* **EXERCISE REQUIREMENTS**
Please give back only the lines below from the one containing "Screen dimensions: 892x634" to the one containing "Launch Firefox from the top panel", each repeated word for word, both ends included.
(STORED DATA begins)
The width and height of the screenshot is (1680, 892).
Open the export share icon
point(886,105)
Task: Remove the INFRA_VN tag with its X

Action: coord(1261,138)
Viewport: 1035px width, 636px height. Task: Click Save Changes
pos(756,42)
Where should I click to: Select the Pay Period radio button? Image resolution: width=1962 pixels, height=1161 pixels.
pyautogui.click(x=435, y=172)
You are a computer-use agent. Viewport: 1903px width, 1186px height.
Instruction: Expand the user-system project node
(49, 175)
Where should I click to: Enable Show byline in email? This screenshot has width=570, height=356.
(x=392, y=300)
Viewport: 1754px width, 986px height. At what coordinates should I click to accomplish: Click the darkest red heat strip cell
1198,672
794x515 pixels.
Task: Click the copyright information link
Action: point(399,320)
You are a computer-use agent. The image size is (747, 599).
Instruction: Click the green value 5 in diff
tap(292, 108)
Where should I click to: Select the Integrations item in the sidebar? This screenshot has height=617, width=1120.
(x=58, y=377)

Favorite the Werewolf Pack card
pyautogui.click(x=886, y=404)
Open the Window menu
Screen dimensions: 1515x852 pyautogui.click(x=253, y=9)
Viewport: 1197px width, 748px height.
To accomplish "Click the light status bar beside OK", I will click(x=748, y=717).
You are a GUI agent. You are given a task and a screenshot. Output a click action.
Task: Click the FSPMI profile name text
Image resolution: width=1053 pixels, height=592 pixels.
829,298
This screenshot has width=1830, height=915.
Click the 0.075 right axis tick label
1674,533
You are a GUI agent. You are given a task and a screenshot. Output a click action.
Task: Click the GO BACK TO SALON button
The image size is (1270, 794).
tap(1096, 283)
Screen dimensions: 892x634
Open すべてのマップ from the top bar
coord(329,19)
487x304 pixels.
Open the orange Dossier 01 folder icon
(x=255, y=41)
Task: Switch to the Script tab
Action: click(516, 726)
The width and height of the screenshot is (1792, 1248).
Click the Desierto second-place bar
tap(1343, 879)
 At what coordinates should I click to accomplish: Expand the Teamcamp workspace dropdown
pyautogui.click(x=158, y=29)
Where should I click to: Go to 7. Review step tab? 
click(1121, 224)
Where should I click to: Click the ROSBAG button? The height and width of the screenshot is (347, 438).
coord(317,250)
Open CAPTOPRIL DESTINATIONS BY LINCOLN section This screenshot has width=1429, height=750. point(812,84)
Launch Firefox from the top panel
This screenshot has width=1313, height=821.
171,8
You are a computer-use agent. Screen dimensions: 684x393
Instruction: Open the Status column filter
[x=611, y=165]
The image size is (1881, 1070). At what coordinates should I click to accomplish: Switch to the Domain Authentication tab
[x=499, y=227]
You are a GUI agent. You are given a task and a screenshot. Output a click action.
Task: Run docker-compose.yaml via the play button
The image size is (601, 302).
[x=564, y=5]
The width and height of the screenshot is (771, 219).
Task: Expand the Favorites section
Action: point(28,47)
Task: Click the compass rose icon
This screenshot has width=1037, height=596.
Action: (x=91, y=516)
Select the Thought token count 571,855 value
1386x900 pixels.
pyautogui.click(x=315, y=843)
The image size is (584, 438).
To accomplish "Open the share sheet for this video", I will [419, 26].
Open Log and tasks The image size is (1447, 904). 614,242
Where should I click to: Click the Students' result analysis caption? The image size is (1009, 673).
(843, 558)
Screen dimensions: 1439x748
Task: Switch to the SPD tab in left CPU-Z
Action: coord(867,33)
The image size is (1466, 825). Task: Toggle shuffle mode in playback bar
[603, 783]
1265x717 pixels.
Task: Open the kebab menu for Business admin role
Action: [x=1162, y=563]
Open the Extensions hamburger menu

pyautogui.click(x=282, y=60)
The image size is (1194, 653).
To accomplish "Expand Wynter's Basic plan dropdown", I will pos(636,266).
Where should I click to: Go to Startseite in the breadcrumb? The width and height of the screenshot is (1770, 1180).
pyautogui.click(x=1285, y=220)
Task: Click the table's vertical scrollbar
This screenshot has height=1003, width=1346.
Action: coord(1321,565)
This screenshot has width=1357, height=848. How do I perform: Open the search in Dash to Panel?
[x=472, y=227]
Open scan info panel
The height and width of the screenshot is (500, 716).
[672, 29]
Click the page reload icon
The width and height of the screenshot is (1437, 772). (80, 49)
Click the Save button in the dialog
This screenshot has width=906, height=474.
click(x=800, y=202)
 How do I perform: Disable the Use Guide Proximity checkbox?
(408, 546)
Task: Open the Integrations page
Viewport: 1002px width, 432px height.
(STORED DATA ends)
* **ANSWER SPACE**
Screen dimensions: 892x634
Open すべてのマップ from the top bar
coord(329,19)
487x304 pixels.
Open the orange Dossier 01 folder icon
(x=255, y=41)
Task: Switch to the Script tab
Action: click(516, 726)
The width and height of the screenshot is (1792, 1248).
Click the Desierto second-place bar
tap(1343, 879)
 At what coordinates should I click to accomplish: Expand the Teamcamp workspace dropdown
pyautogui.click(x=158, y=29)
Where should I click to: Go to 7. Review step tab? 
click(1121, 224)
Where should I click to: Click the ROSBAG button? The height and width of the screenshot is (347, 438).
coord(317,250)
Open CAPTOPRIL DESTINATIONS BY LINCOLN section This screenshot has width=1429, height=750. point(812,84)
Launch Firefox from the top panel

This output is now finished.